Von Professor Dr. h.c. mult Roland Koch

Wahrscheinlich war der Satz „Hartz IV ist damit Geschichte“ das wirkliche Motiv der Freude. Man wollte die 2003 von Gerhard Schröder, Frank-Walter Steinmeier und Peter Hartz geschaffenen Prinzipien des Forderns und Förderns – Stichwort Agenda 2010 – endlich vom Tisch haben und sich mit den Kernwählern der „alten“ SPD versöhnen.

SPD-Ziel der Wählerberuhigung verfehlt

Schaut man sich aktuelle Meinungsumfragen an, scheint das Projekt für die SPD nicht besonders erfolgreich gewesen zu sein. Man kann sogar einige Anzeichen dafür erkennen, dass Vertreter der Partei sich vorsichtig an Korrekturen herantasten. Deshalb lohnt es sich zu fragen, was da schiefgelaufen ist und wie der Weg zurückgefunden werden kann.

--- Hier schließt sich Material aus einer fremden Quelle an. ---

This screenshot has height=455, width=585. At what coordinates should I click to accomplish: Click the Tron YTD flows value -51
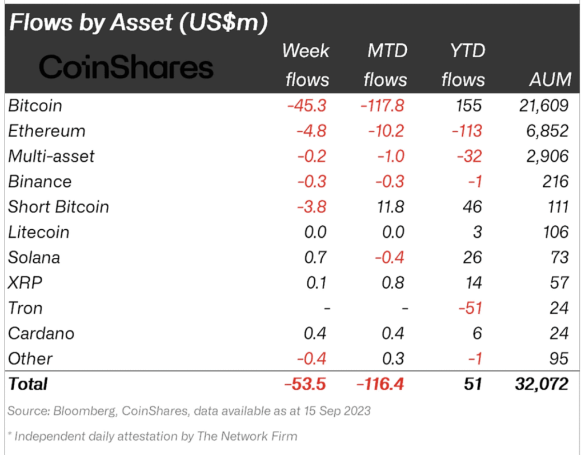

Dazu sollte man sich die Absichten der damaligen Hartz-Papiere vor Augen führen. Bei der Zusammenführung von Arbeitslosenhilfe und Sozialhilfe, wie sie damals geschah, galt das Prinzip: Wer Hilfe erhält, muss alles tun, um seine Abhängigkeit vom Staat so schnell wie möglich zu beenden.

„Jetzt kann man den Grund erkennen, warum aus dem bejubelten Projekt „Bürgergeld“ gerade für die Sozialdemokraten immer mehr ein Desaster wird“

In der sozialen Grundsicherung für Erwerbsfähige war seitdem generell jede Arbeit zumutbar. Langzeitarbeitslose mussten nahezu jeden Job annehmen, auch Minijobs. Wer Jobangebote ablehnte, musste Kürzungen beim Arbeitslosengeld von bis zu zehn Prozent hinnehmen. Diese Regelungen wurden und werden von Teilen der SPD-Wählerschaft offensichtlich als zu hart betrachtet. So erklärt sich der Jubel von Lars Klingbeil, als mit dem Bürgergeld ein nahezu bedingungsloses Grundeinkommen eingeführt wurde, das in seiner Höhe an die unteren Lohngruppen heranreicht.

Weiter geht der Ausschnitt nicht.